Roth was dying and he knew it.

He looked down and could see the stumps where his legs used to be.  He could still feel the chainsaws tearing through the back of his legs and sweeping through his knees; he could feel his life flowing out of him.  It was his first death and he was terrified.

Percival Roth had joined the Crows for fame, glory and money.  He had come from a middle-class family and was destined for a life of accounting on Gaia.  His father had paid for everything; he had used his connections to get him into the best schools.  If Roth had followed through with it and just let his family make his decisions for him he could have lived a life of mediocrity and died an easy death.

But Roth had been an idiot.  He had wanted to show his mother and sister and father that there was more to life than sitting in a cubicle and punching numbers into a computer display.  It didn’t matter that Roth’s brain seemed to be built for quick calculations.  Just because he was good at something didn’t mean he had to spend the rest of his life doing it.

As he looked around the small clearing he could see his legs off to his side.  The bastard who had done this to him had come up from his left and taken Percival out of the fight without really trying.  He had rushed up to Templeton immediately after and dug his meat-threshers into the black man’s chest.  Roth had already started to go into shock but he could still hear the gurgling coming from his teammate’s throat. 
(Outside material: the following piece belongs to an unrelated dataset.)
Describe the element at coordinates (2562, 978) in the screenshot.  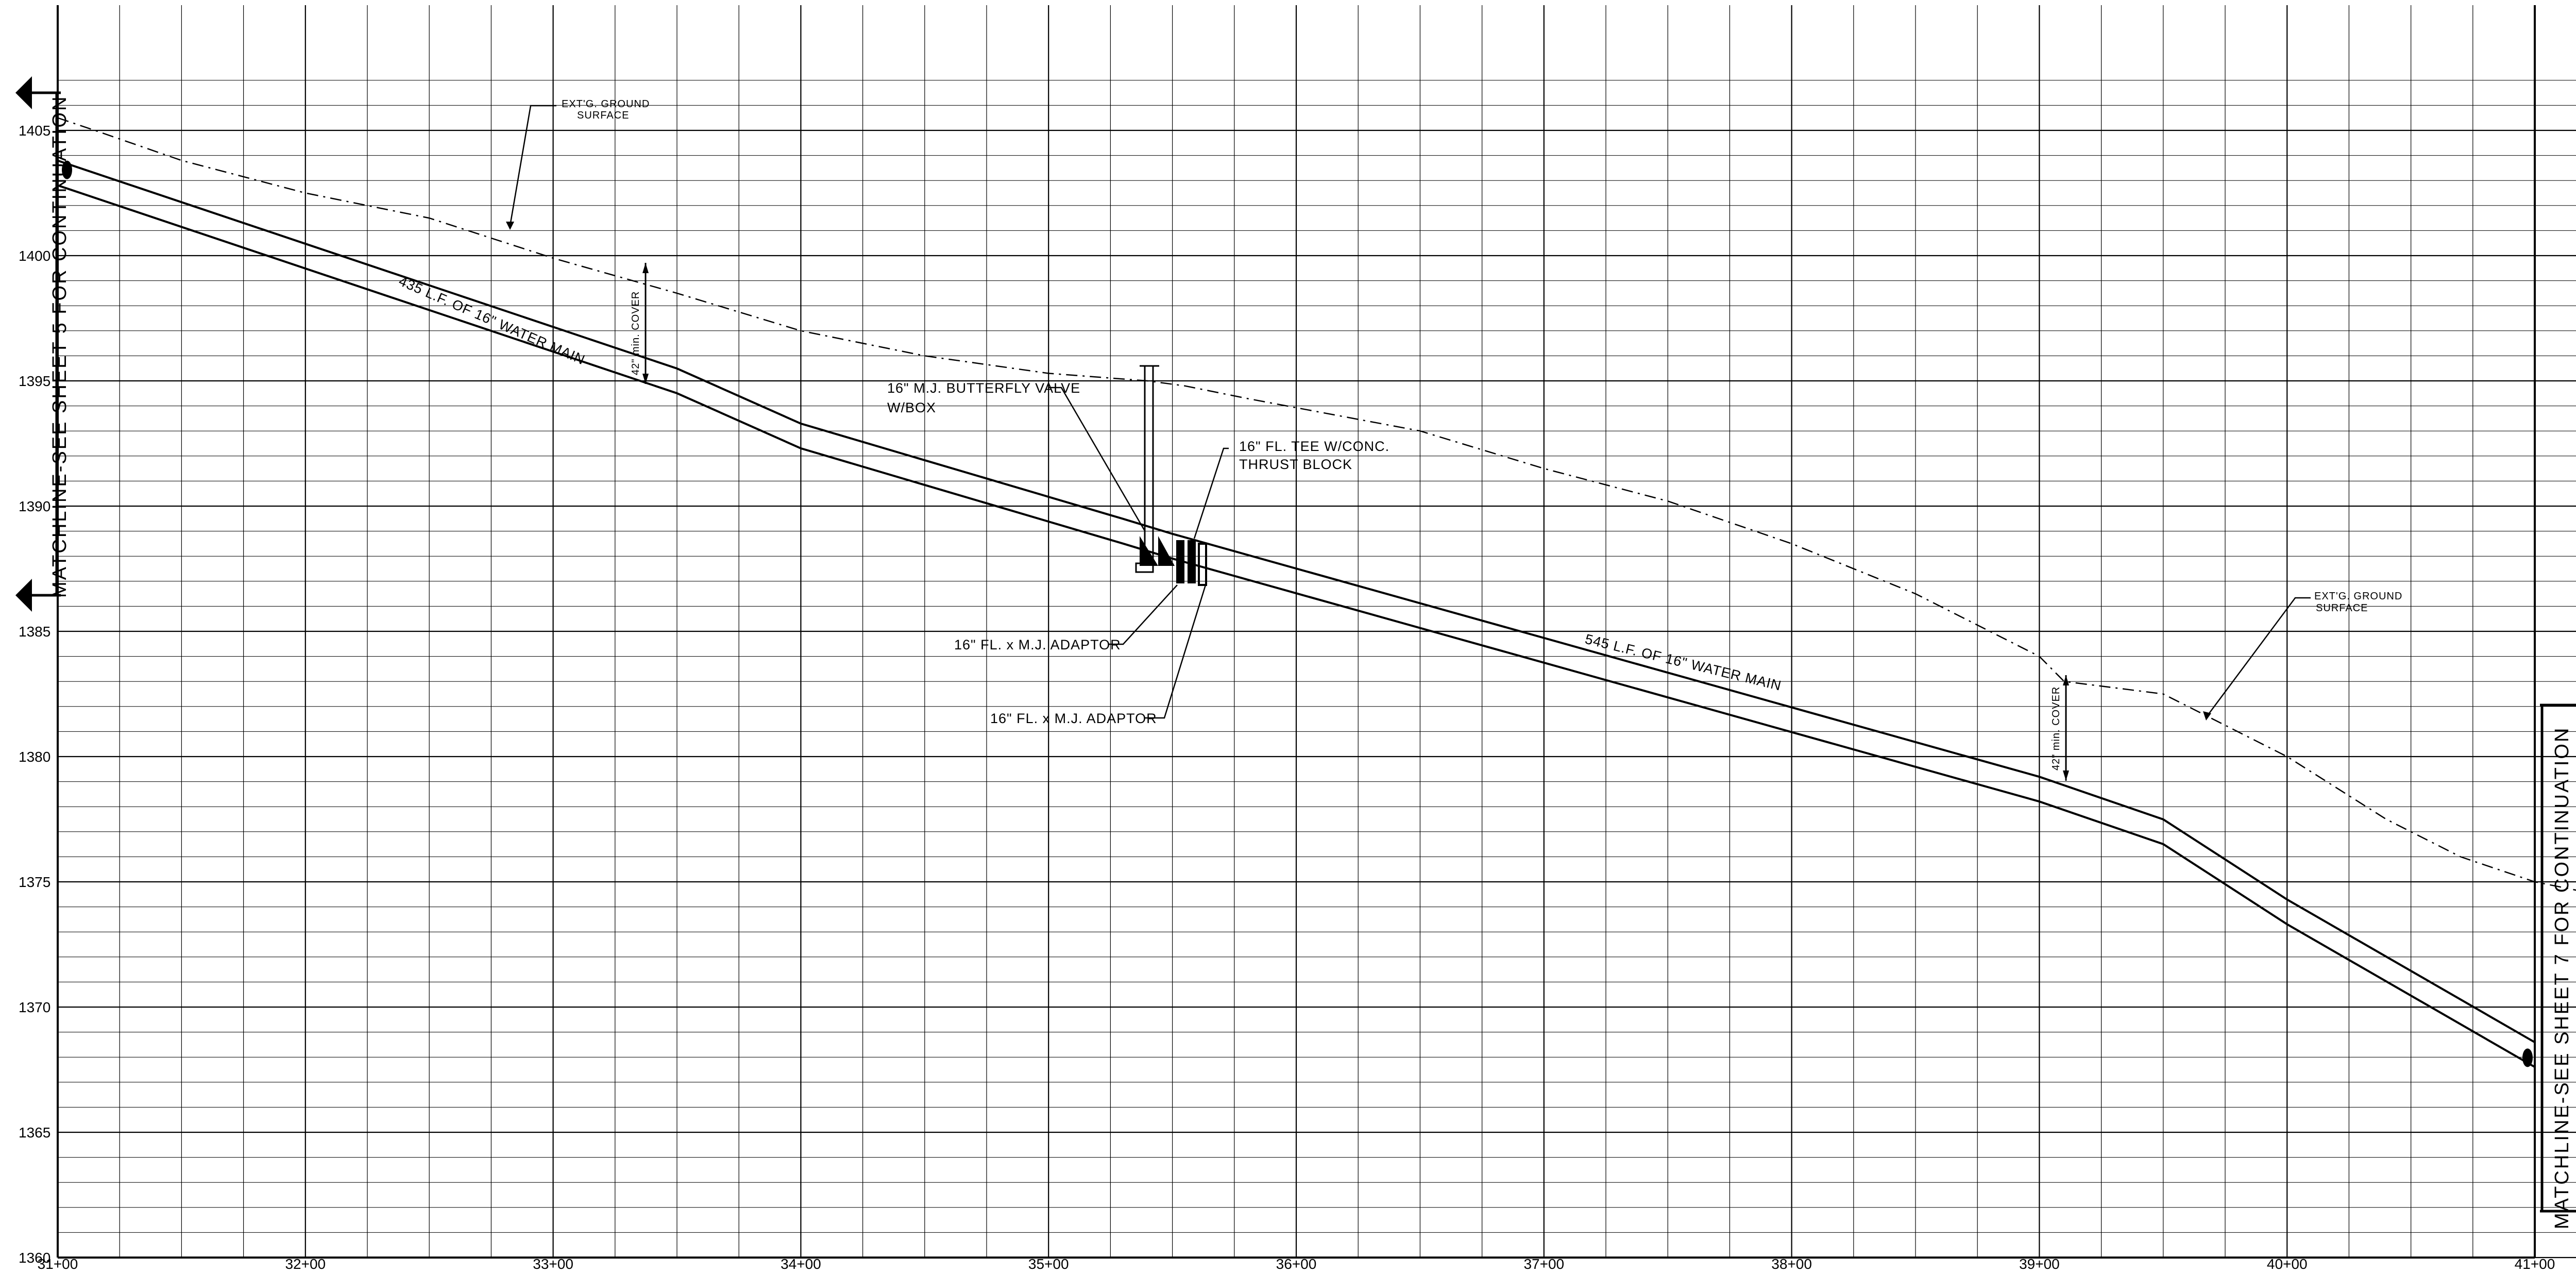
I see `matchline-right-label: MATCHLINE-SEE SHEET 7 FOR CONTINUATION` at that location.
The man was in pieces now, but that was his own doing.  While the Hawk was busy tearing apart Templeton’s chest, the black man had pulled the pin on his grenade.  Both soldiers had burst apart and pieces of their bodies were scattered around Roth.  The new soldier wasn’t surprised that the other two Hawks had left; they had assumed there was nothing left living in the area.

Roth wondered how he was still alive.  From all the movies and shows he had seen in his little suburban town it seemed absurd that he hadn’t bled out by now.  He hadn’t considered that the suit itself had tried to stem the flow of blood from his wounds.  Roth hadn’t read the owner’s manual.

The new recruit cried as he lied on his back.  Roth couldn’t do anything in this situation.  The new soldier had done what he could; he had tried to shoot at the two Hawks who had attacked them, but Roth wasn’t expecting the man with the chainsaws.  It wasn’t fair.  He was supposed to be an accountant and now he was dying.